__What you need to do__:
Copy out all lines of the records in which the word "page" appears.

--

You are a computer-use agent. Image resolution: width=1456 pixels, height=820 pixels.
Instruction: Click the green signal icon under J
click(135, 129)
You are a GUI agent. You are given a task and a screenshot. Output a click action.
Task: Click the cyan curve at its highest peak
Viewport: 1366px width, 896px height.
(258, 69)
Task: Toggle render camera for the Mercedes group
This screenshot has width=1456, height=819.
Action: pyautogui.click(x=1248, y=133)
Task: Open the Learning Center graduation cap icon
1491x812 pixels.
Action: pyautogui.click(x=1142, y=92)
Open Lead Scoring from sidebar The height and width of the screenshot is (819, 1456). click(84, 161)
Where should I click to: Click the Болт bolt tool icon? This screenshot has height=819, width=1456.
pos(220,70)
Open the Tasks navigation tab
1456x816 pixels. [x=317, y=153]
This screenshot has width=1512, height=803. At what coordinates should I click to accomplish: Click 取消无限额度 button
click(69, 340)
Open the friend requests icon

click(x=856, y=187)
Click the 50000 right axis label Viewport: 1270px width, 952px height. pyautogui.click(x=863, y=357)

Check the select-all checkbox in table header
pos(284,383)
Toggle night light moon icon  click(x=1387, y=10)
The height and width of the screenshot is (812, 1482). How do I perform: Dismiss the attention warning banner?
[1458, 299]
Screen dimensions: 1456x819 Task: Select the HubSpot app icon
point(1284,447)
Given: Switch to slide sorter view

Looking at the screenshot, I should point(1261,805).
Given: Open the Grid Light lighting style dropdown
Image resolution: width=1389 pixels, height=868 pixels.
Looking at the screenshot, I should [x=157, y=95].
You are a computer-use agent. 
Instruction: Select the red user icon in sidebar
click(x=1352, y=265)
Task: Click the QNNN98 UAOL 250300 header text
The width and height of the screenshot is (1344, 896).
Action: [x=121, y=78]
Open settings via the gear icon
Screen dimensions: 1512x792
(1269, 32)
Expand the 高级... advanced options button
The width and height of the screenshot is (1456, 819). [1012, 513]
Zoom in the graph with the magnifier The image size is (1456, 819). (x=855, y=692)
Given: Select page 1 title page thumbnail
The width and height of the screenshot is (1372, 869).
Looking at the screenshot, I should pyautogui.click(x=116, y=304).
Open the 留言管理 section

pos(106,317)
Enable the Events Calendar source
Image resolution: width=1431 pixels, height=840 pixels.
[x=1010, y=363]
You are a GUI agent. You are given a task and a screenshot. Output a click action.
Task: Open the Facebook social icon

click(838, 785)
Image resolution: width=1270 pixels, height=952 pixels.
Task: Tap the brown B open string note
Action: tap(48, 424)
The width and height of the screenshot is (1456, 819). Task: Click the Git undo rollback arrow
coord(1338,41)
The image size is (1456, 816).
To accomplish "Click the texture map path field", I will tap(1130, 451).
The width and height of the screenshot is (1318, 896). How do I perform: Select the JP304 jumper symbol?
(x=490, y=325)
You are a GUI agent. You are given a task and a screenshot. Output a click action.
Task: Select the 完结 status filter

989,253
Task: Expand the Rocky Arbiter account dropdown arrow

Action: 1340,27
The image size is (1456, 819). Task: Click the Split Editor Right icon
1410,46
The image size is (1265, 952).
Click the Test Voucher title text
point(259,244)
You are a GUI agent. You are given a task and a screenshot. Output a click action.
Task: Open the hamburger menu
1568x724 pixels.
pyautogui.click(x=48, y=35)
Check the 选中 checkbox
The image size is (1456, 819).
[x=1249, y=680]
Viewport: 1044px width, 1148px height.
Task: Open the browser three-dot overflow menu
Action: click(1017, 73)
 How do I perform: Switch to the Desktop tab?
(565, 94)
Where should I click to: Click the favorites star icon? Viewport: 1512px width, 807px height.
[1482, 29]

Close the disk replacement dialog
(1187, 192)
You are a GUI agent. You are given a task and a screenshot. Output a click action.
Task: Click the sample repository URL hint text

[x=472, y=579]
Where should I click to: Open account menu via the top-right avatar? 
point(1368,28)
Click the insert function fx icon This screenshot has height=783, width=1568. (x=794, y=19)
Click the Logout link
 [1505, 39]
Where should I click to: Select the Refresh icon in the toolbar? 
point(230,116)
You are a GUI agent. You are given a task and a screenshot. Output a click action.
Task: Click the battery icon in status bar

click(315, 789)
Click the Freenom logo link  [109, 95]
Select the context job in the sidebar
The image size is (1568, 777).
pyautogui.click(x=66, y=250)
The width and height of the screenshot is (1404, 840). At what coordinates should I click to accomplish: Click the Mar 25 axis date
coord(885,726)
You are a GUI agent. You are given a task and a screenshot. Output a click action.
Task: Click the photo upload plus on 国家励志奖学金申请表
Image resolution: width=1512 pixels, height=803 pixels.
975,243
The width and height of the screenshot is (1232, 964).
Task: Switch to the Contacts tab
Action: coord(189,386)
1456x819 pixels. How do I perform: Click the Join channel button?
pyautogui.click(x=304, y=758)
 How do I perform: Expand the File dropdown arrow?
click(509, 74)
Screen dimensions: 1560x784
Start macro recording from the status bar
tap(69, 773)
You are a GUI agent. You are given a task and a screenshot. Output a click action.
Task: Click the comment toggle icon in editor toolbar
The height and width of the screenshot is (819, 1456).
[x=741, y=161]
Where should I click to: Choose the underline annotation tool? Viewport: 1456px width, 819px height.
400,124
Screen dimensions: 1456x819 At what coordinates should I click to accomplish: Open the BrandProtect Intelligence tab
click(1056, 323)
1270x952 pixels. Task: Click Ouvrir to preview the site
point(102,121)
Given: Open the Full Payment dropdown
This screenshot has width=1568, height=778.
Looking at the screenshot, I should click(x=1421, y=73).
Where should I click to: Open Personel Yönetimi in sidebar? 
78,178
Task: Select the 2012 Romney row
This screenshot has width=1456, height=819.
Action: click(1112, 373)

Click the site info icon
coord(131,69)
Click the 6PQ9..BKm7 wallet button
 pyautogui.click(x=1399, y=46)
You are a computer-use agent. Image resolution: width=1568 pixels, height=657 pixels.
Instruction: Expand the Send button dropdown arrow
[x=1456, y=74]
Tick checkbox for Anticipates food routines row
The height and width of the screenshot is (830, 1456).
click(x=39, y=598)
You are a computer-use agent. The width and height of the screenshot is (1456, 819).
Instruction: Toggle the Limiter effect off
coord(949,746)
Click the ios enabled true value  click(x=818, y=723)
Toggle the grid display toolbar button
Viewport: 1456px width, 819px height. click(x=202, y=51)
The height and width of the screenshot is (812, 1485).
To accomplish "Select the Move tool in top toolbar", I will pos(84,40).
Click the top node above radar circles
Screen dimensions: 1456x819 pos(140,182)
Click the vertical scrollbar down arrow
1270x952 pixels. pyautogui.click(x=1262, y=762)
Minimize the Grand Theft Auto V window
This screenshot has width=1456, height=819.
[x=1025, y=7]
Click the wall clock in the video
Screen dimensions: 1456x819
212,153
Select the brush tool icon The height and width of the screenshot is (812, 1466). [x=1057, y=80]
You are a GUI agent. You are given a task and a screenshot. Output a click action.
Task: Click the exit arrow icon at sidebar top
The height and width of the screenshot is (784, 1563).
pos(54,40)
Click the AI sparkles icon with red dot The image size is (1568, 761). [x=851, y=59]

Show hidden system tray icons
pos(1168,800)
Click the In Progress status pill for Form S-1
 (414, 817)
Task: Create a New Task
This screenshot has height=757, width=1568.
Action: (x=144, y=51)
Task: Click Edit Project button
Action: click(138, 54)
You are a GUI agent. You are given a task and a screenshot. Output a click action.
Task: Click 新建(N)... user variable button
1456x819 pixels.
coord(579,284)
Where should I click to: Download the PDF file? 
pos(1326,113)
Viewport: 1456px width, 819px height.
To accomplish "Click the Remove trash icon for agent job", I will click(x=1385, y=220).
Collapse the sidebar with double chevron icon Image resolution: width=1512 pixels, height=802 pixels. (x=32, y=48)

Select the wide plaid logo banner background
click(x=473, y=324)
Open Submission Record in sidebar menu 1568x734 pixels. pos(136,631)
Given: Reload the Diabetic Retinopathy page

--

__Response area__:
Given: Select page 1 title page thumbnail
Given: Reload the Diabetic Retinopathy page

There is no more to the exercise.